After World War I, the fall of Austria-Hungary, the Polish–Czechoslovak War and the division of Cieszyn Silesia in 1920, it became a part of Poland. It was then occupied and annexed by Nazi Germany at the beginning of World War II. A local Polish police officer was murdered by the Russians in the Katyn massacre in 1940. After the war it was restored to Poland.

In 1945 a Catholic Saint Anne church was almost completely destroyed, and it had to be rebuilt. There is also a Lutheran Resurrection of the Lord Church, and a memorial to soldiers of the Red Army fallen in Pruchna in the last months of World War II.

== Geography ==
Pruchna lies in the southern part of Poland, approximately 8 km south-west of the nearest town, Strumień, 14 km north of the county seat, Cieszyn, 26 km west of Bielsko-Biała, 50 km south-west of the regional capital Katowice, and 6 km east of the border with the Czech Republic.

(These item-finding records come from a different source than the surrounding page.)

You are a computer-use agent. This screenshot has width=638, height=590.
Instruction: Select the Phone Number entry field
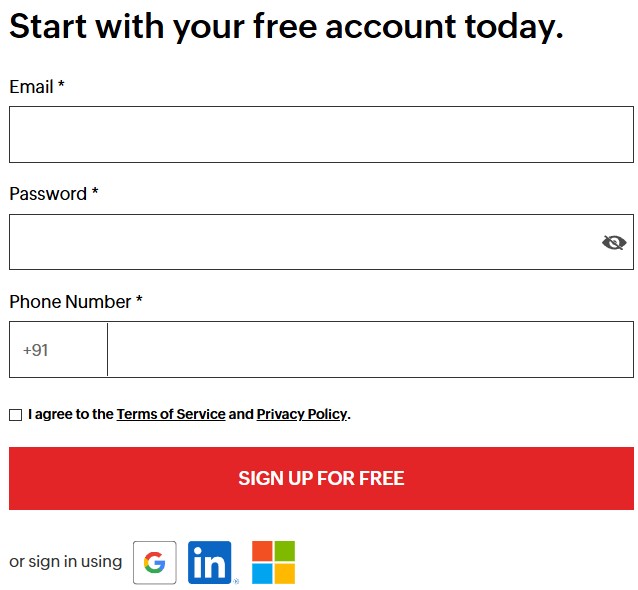(370, 350)
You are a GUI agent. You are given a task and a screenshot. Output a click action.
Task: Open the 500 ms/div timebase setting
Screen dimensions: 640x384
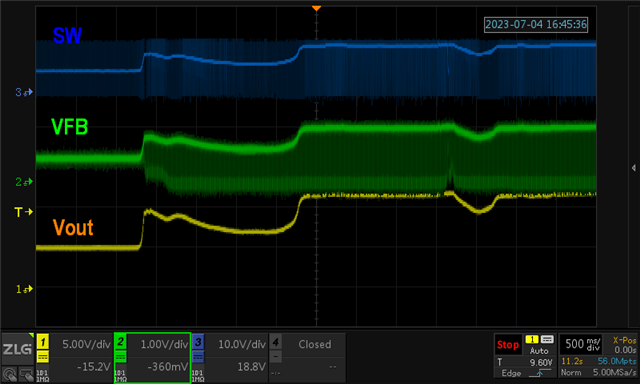[582, 344]
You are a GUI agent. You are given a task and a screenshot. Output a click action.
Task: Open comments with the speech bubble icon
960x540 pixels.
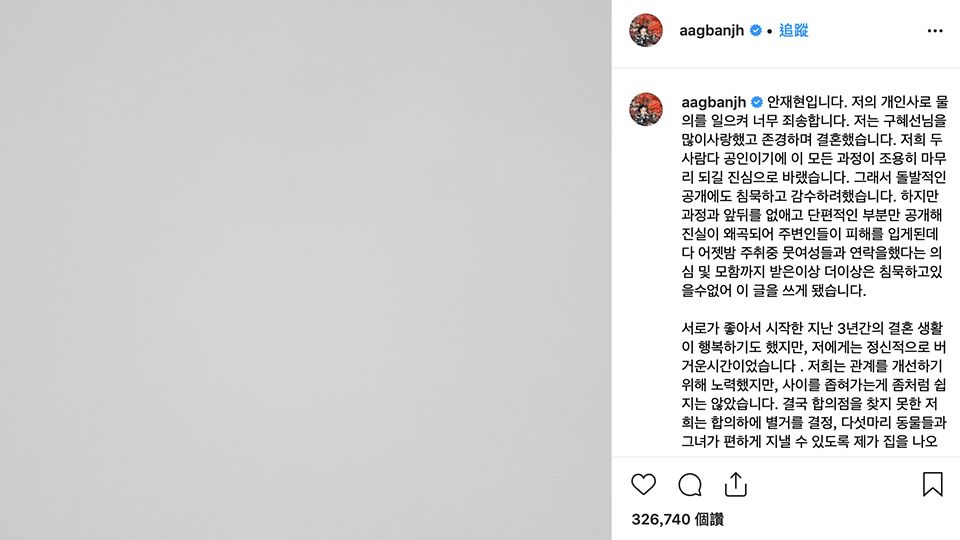pyautogui.click(x=690, y=485)
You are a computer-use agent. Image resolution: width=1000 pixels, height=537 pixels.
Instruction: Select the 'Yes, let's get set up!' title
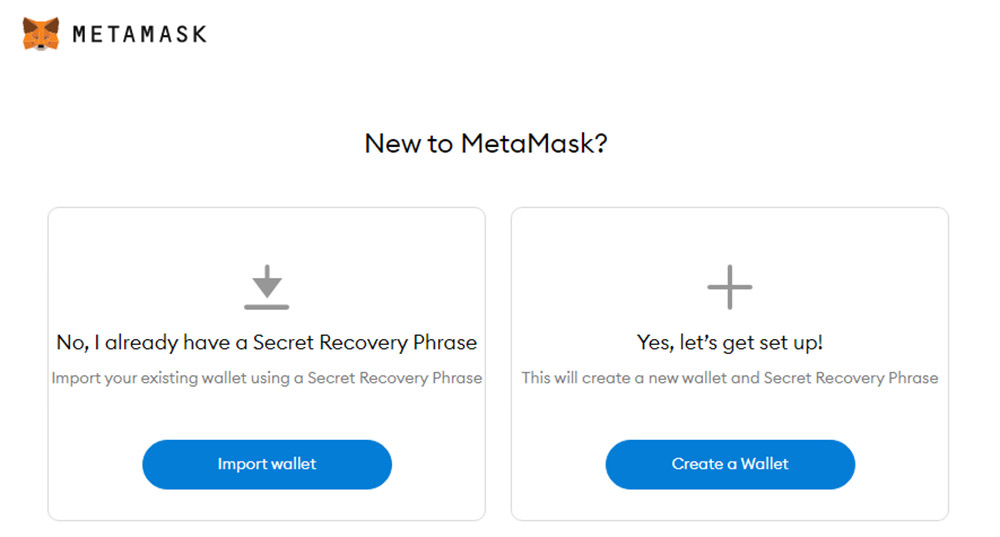coord(730,342)

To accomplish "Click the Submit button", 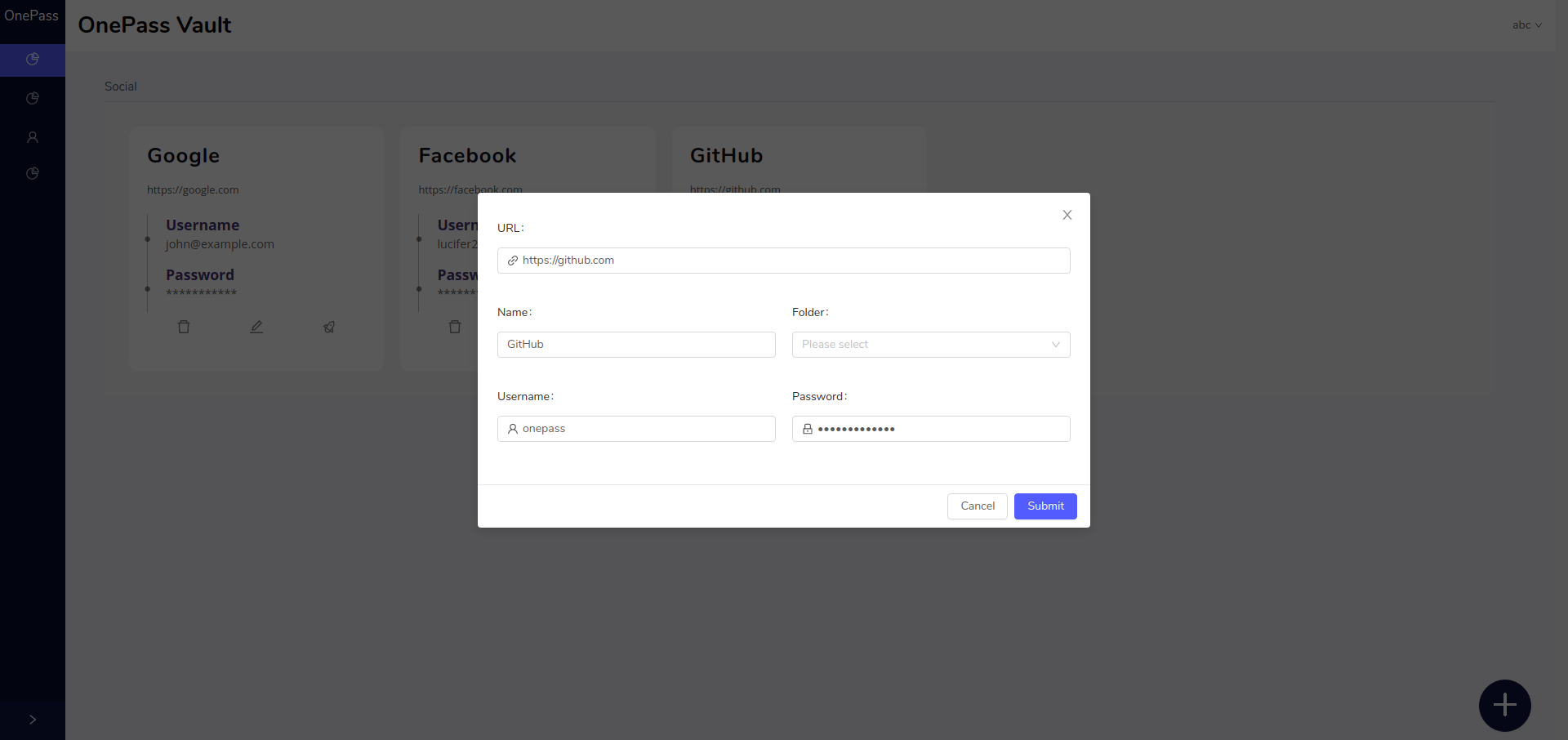I will pyautogui.click(x=1045, y=506).
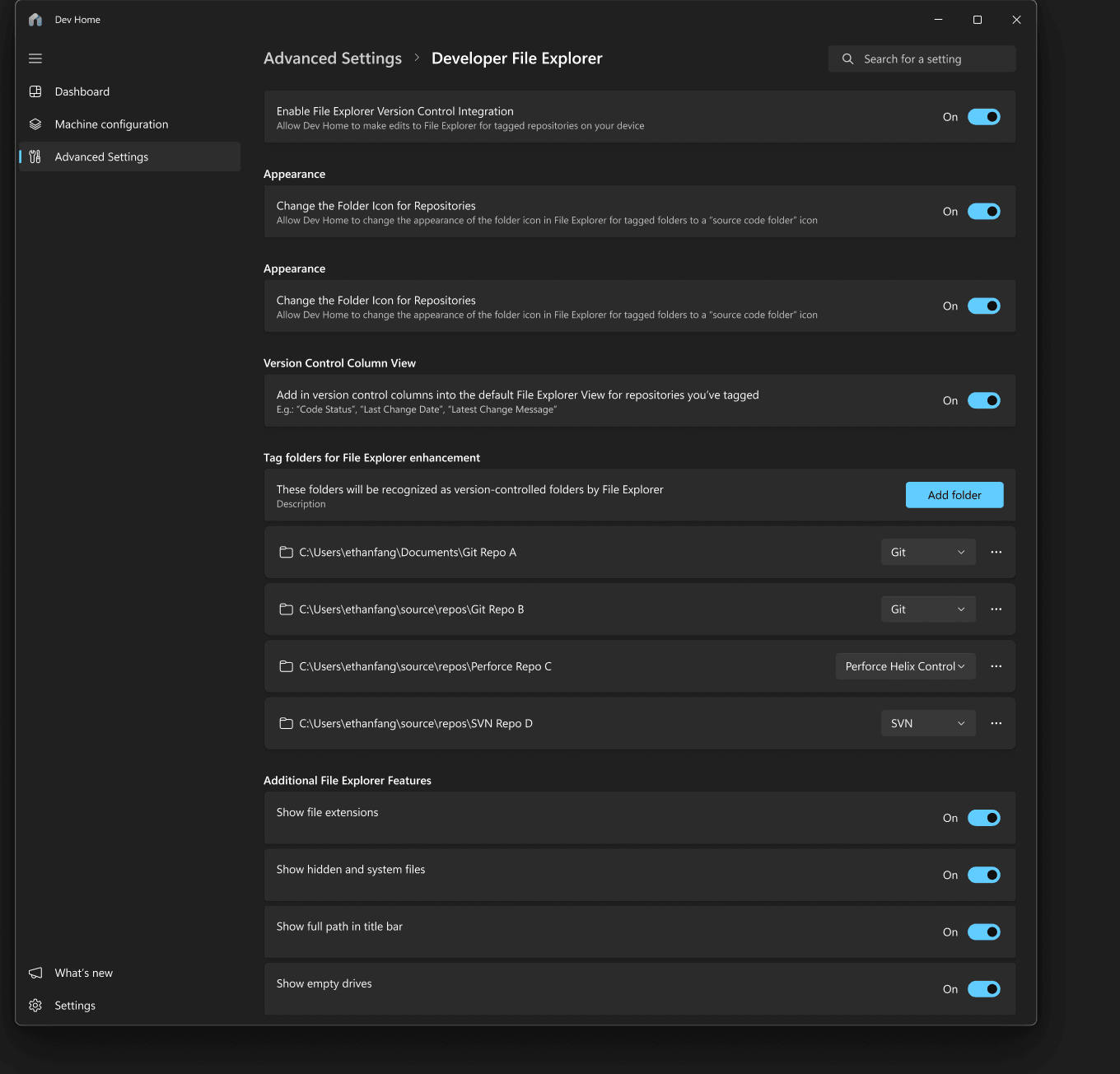Disable File Explorer Version Control Integration toggle
The width and height of the screenshot is (1120, 1074).
click(983, 117)

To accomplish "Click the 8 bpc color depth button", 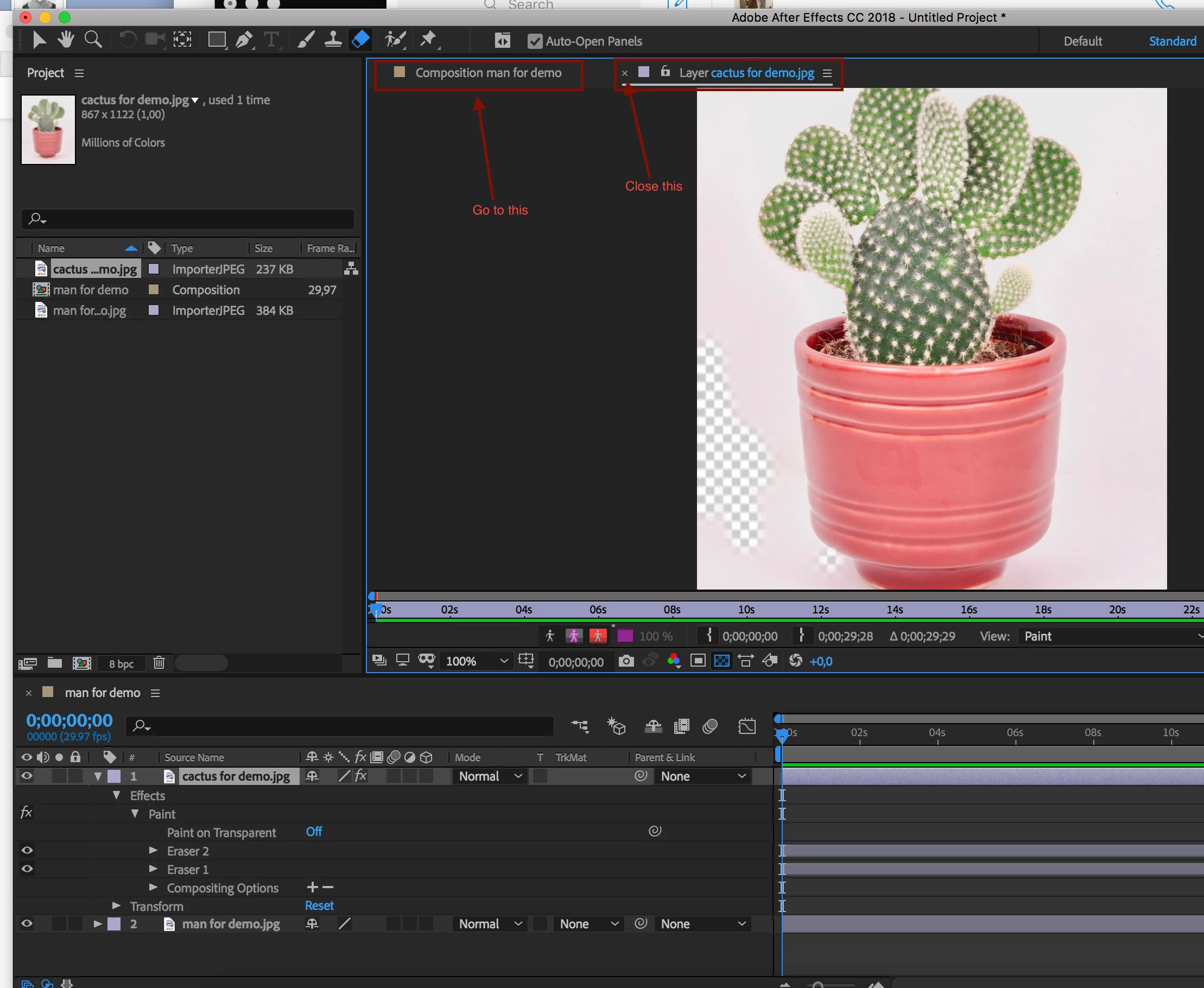I will tap(121, 663).
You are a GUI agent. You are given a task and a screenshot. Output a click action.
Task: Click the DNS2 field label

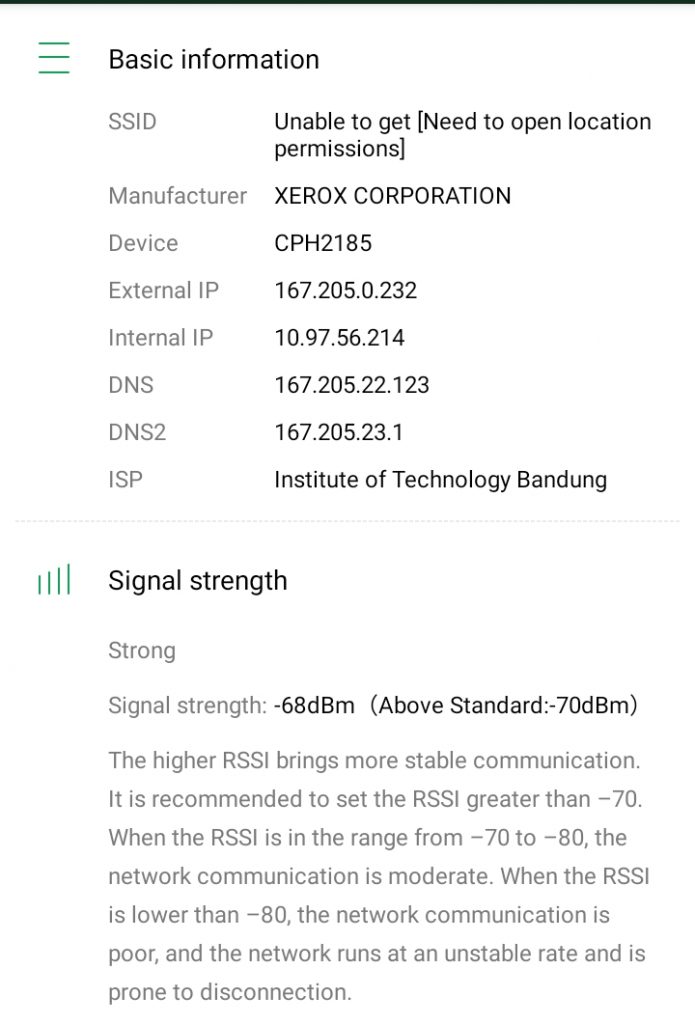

The village is situated near the geographical border between Ostrava Basin in the west and Oświęcim Basin in the east, between roughly 260-280 m above sea level, 20 km north-west of the Silesian Beskids. It also straddles over the border between watersheds of Odra (through Olza to the west) and Vistula (through Knajka to the east); The largest stretch of forest, called Badula, is located in the south-east part of the village.